## Data lines
_____
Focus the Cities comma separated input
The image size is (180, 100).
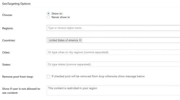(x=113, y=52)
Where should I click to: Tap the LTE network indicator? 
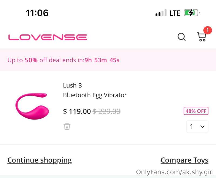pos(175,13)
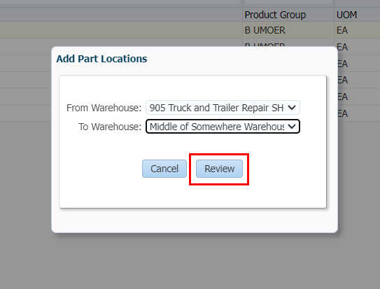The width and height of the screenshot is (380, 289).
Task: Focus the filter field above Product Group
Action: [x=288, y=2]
_____
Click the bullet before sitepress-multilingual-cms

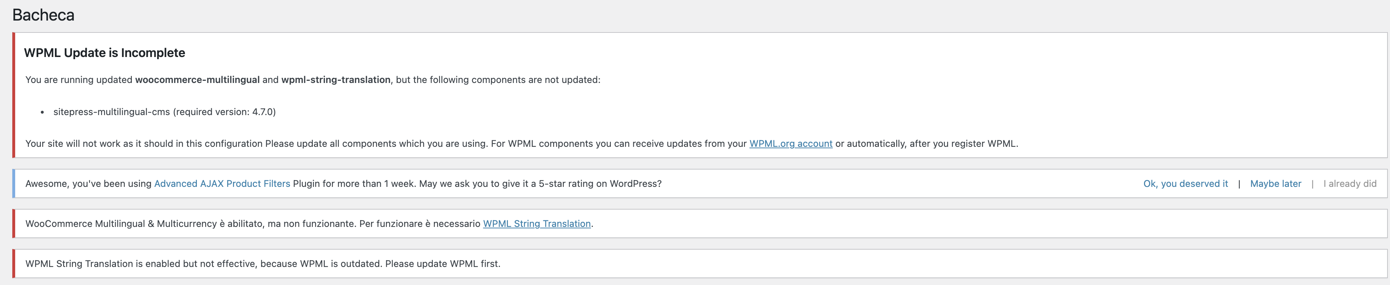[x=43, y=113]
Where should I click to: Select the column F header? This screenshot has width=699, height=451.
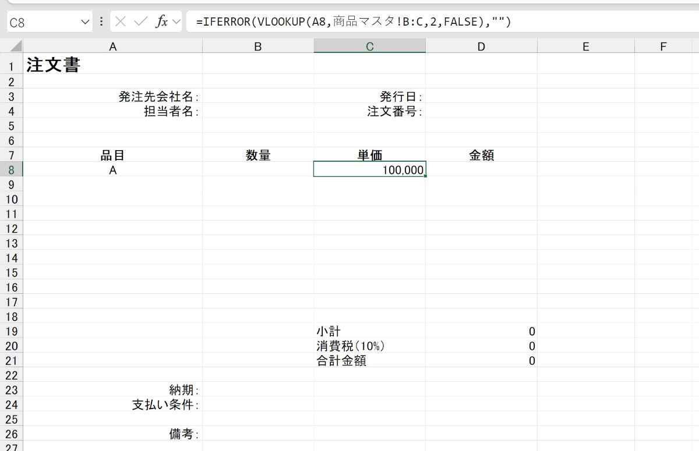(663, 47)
_____
Could you set down, word for word, the stretch of the records above from the line containing "Where should I click to: Tap" through the line containing "Action: [x=288, y=2]", leaving the pictures out?

## Expected answer
Where should I click to: Tap the LTE network indicator? 
pos(175,13)
The width and height of the screenshot is (380, 289).
Task: Focus the filter field above Product Group
Action: [x=288, y=2]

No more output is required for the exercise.